In functional programming, function has highest priority over anything. You can pass functions around like any primitives or objects. This is called first class function.

In functional programming, your function does not produce side effect i.e. output strings onto screen, change the state of variables outside of its scope. Each function has a copy of its own objects if the objects are passed from the outside, and the copied objects are returned once the function finishes its job. Each function written purely in functional style is completely independent to anything outside of it. Thus, the complexity of the overall system is reduced. This is referred as referential transparency.

In functional programming, each function can have its local variables kept its values even after the function exits. This is done by the garbage collector. The value can be reused the next time the function is called again. This is called memoization.

A function usually should solve only one thing. It should model only one algorithm to answer a problem. Do you think that a function in a functional language with the above properties simulates a Turing Machine?

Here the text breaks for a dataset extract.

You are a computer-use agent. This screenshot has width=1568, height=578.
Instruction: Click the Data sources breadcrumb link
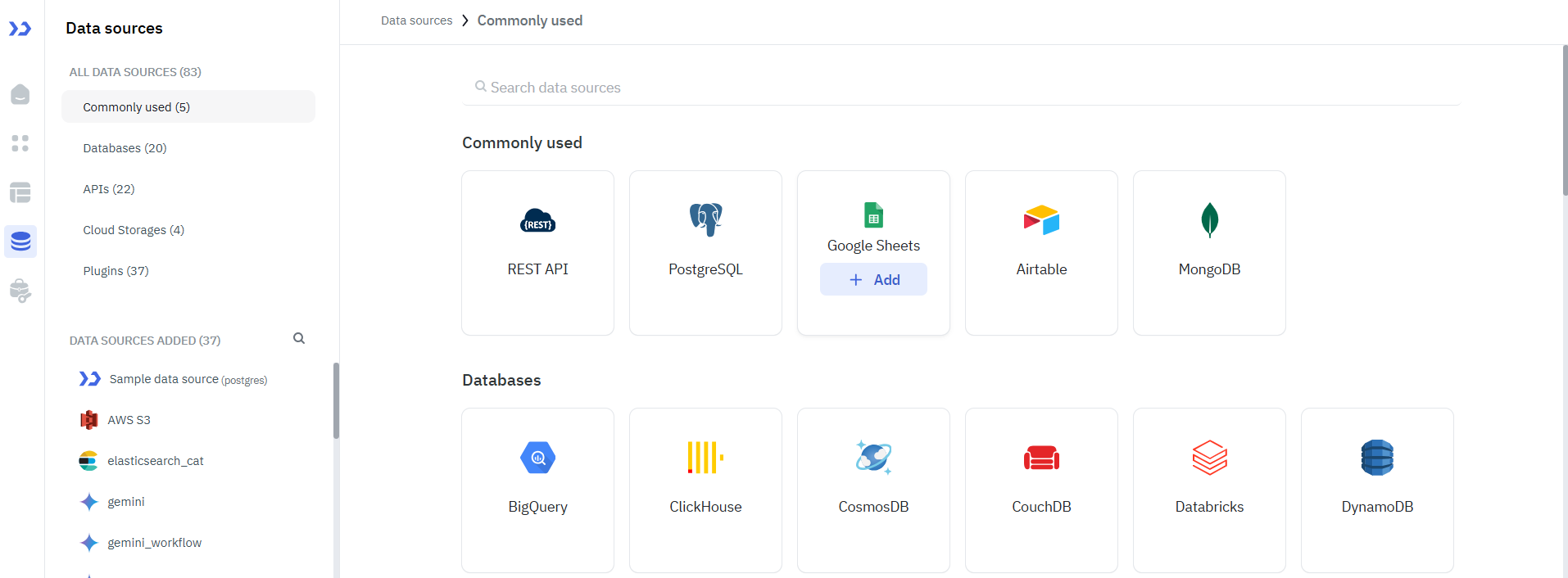(416, 20)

  • Functions (= algorithms = Turing Machines) are able to be passed around as input and returned as output. TM also accepts and simulate other TMs
  • Memoization models the set of states of a Turing Machine. The memorized variables can be used to determine states of a TM (i.e. which lines to execute, what behavior should it take in a give state ...). Also, you can use memoization to simulate your internal tape storage. In language like C/C++, when a function exits, you lose all of its internal data (unless you store it elsewhere outside of its scope).
  • The set of symbols are the set of all strings in a programming language, which is the higher level and human-readable version of machine code (opcode)
  • Start state is the beginning of the function. However, with memoization, start state can be determined by memoization or if you want, switch/if-else statement in imperative programming language. But then, you can't
  • Final accepting state when the function returns a value, or rejects if an exception happens. Thus, the function (= algorithm = TM) is decidable. Otherwise, it's undecidable. I'm not sure about this. What do you think?

Is my thinking true on all of this?

The reason I bring function in functional programming because I think it's closer to the idea of TM.

What experience with other programming languages do you have which make you feel the idea of TM and the ideas of Computer Science in general? Can you specify how you think?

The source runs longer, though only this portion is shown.